The government is likely to respond to these contentions as it did in Loper Bright Enterprises. There, the government argued that petitioners failed to carry their heavy burden to overrule longstanding precedent. And the government explained that because Chevron is a tool of statutory construction, it does not surrender the judiciary’s power to the executive, nor does its application demonstrate judicial bias in violation of due process. The government also disputed petitioners’ claims about the workability of the framework and the court’s application of the doctrine to the fisheries regulation.
Cantero v. Bank of America, N.A., 22-529. At issue is whether the National Bank Act preempts the application of state escrow-interest laws to national banks. New York, like 12 other states, enacted a law requiring mortgage lenders to pay a minimal (2%) interest rate to borrowers on funds advanced by them to pay their property taxes and insurance premiums. These funds are held by the banks in mortgage escrow accounts. In the 2010 Dodd-Frank Act, Congress expressly required compliance with these laws and codified the preemption standard outlined by the Supreme Court in Barnett Bank of Mario Cnty., N.A., v. Nelson, 517 U.S. 25 (1996).
Petitioner Alex Cantero and two other New York Bank of America mortgage borrowers sued Bank of America for breach of contract after it declined to pay the interest rate on their mortgage loans despite agreeing to be bound by New York law in the mortgage contract. Bank of America filed a motion to dismiss, arguing that the National Bank Act preempted application of New York’s escrow-interest law. The district court denied the motion to dismiss, but certified the preemption question for interlocutory review. The Second Circuit reversed, holding that the National Bank Act preempted New York’s escrow-interest law when applied to national banks. 49 F.4th 121. Its inquiry did not turn on “how much a state law impacts a national bank, but whether it purports to ‘control’ the exercise of its powers.” The Second Circuit reasoned that New York’s law impermissibly exerted control over the bank’s exercise of its power to create and fund escrow accounts.
Petitioners argue that the Second Circuit’s opinion undermines the stability of the financial system because it has the potential to allow banks to reinstate a preemption regime that precipitated the 2008 financial crisis, where abusive mortgage lending could persist without state enforcement of consumer protection laws. Petitioners also argue that the Second Circuit’s opinion conflicts with Barnett Bank, which held that states have “the power to regulate national banks,” including a “bank’s exercise of its powers,” so long as “doing so does not prevent or significantly interfere with the national bank’s exercise of its powers.” New York’s law satisfies this standard, petitioners contend, because it does not bar creation of escrow accounts or limit the terms of their use.
Gonzalez v. Trevino, 22-1025. In Nieves v. Bartlett, 139 S. Ct. 1715 (2019), the Court held that having probable cause to make an arrest bars a claim against a police officer alleging that the arrest was to retaliate for speech protected under the First Amendment unless the plaintiff can show “that he was arrested when similarly situated individuals not engaged in the same sort of protected speech had not been.” In this case, the questions presented are (1) whether the Nieves exception permitting a retaliatory arrest claim despite the existence of probable cause “can be satisfied by objective evidence other than specific examples of arrests that never happened”; and (2) whether the Nieves rule requiring a lack of probable cause “is limited to individual claims against arresting officers for split-second arrests.”

### Record list
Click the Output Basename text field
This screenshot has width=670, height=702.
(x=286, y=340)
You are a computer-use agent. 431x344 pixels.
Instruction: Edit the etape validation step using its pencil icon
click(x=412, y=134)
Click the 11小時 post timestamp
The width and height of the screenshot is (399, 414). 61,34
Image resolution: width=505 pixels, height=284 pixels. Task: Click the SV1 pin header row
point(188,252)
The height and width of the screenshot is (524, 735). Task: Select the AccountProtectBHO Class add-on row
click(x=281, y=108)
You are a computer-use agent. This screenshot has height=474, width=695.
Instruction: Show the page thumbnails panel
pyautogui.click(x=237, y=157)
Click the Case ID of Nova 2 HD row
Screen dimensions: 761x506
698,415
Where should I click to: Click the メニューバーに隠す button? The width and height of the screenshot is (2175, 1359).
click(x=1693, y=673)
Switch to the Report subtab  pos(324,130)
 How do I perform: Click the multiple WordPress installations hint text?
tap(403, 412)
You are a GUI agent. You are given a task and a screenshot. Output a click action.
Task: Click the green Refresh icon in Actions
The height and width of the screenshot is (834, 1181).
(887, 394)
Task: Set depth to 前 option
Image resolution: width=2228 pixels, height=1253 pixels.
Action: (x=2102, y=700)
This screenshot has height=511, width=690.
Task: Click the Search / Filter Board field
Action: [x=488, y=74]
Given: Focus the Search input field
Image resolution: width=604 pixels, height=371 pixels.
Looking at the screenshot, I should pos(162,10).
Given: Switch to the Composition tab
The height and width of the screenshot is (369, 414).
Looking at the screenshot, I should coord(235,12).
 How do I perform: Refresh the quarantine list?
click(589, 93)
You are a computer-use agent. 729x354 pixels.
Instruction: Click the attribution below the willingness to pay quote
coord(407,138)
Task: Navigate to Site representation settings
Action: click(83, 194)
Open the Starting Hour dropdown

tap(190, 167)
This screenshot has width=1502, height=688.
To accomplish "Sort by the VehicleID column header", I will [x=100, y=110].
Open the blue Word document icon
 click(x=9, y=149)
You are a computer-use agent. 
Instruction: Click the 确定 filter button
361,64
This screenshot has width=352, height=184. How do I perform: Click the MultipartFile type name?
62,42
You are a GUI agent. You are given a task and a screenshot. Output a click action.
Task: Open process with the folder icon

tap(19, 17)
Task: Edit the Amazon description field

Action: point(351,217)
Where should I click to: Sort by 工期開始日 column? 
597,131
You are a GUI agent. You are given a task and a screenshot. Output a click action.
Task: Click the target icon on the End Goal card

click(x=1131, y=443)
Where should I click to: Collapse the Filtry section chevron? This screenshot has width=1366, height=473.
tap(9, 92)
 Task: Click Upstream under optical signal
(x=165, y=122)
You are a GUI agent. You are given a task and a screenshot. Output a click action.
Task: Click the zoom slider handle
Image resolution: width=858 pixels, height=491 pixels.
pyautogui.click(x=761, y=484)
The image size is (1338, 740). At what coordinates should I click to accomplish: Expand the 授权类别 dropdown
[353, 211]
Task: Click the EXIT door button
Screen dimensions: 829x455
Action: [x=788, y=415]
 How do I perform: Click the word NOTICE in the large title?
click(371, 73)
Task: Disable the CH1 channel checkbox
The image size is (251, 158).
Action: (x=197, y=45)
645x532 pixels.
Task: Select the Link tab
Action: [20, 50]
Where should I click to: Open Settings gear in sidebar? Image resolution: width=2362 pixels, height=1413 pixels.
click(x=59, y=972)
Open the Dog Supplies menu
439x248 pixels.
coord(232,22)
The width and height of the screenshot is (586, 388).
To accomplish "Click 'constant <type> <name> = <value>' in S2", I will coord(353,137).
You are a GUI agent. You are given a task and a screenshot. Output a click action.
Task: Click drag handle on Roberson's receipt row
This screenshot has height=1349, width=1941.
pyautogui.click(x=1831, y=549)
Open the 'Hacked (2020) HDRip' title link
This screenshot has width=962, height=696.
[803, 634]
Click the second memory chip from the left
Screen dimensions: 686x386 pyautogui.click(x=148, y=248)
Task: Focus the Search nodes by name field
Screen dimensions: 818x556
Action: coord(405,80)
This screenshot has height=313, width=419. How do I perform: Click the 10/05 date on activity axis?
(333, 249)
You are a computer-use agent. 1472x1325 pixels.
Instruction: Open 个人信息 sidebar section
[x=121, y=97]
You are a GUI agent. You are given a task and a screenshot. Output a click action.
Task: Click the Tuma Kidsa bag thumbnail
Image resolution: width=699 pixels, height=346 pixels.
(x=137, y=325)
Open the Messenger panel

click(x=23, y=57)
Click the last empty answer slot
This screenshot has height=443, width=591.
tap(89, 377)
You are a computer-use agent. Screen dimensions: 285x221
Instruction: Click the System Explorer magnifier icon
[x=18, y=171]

### Given task 1
Rewrite the Supreme Court case summary between "The government is" and "the fisheries regulation.", inclusive, with "the challengers" in place of "petitioners".
### Given task 2
Which cases does the Supreme Court case summary name in the "X v. Y" form? List every one.
### Given task 3
Continue the Supreme Court case summary from the point where it stops.

### Right answer 1
The government is likely to respond to these contentions as it did in Loper Bright Enterprises. There, the government argued that the challengers failed to carry their heavy burden to overrule longstanding precedent. And the government explained that because Chevron is a tool of statutory construction, it does not surrender the judiciary’s power to the executive, nor does its application demonstrate judicial bias in violation of due process. The government also disputed the challengers’ claims about the workability of the framework and the court’s application of the doctrine to the fisheries regulation.

### Right answer 2
- Cantero v. Bank of America, N.A.
- Barnett Bank of Mario Cnty., N.A., v. Nelson
- Gonzalez v. Trevino
- Nieves v. Bartlett

### Right answer 3
A councilwoman, petitioner Sylvia Gonzalez, sued city officials, claiming they engineered her arrest in retaliation for criticizing and opposing the city manager. Her arrest was for tampering with or concealing a government record. The record in question was a citizen’s petition seeking to replace the city manager, which the councilwoman had inadvertently and briefly misplaced in her meeting binder. Although probable cause supported the arrest, the councilwoman alleged that the true motive was retaliation. She pointed to explicit and wholly unnecessary references to her protected activities in the arrest affidavit, to the fact that the tampering statute had never been used to arrest someone engaged in remotely similar conduct, and that she was jailed for a day inconsistent with the usual practice for those charged with nonviolent misdemeanors. The district court held that this evidence overcame the existence of probable cause and permitted her suit to proceed. A divided panel of the Fifth Circuit reversed. 42 F.4th 487.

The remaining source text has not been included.